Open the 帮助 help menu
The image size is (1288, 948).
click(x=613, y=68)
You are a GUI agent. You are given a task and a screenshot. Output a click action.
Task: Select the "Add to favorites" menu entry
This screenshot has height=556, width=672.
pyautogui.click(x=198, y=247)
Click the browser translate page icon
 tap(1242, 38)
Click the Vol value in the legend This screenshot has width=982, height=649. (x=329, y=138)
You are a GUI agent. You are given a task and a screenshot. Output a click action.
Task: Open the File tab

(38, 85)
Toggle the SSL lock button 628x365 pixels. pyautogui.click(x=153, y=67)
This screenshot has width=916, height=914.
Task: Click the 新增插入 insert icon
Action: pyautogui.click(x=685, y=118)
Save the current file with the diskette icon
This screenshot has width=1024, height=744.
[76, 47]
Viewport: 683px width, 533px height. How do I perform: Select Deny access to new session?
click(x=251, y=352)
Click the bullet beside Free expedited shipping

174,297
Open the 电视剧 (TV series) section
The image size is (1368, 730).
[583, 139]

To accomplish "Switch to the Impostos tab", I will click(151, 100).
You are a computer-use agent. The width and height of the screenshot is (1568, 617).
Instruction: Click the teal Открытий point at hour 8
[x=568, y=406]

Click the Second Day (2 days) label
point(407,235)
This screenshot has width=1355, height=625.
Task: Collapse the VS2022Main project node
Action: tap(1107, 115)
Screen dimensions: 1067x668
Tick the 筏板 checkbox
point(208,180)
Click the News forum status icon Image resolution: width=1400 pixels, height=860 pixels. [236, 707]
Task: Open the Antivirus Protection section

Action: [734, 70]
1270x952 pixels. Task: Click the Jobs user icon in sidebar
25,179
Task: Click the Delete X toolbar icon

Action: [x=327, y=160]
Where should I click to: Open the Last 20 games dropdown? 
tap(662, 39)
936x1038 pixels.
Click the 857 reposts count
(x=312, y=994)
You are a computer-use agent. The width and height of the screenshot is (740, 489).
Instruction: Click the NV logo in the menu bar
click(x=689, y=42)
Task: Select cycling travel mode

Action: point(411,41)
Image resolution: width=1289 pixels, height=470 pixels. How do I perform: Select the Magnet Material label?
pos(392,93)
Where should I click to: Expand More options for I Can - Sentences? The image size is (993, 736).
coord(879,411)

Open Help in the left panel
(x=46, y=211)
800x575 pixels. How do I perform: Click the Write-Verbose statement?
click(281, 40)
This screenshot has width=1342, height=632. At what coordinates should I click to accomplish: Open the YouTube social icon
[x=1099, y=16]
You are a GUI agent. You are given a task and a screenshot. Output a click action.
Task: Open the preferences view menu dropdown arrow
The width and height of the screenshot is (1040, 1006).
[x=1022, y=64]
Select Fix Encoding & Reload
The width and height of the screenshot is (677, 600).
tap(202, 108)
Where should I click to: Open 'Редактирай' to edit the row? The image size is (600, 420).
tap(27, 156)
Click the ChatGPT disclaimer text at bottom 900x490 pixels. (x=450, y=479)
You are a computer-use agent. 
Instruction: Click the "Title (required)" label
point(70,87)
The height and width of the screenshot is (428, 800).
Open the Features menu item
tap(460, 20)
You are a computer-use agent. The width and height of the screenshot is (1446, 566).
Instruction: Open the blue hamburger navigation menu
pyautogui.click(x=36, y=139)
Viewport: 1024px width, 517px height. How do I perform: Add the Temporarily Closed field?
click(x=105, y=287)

[Work instructions]
Number of lines above with the word "computer": supply it alone.

[Written solution]
4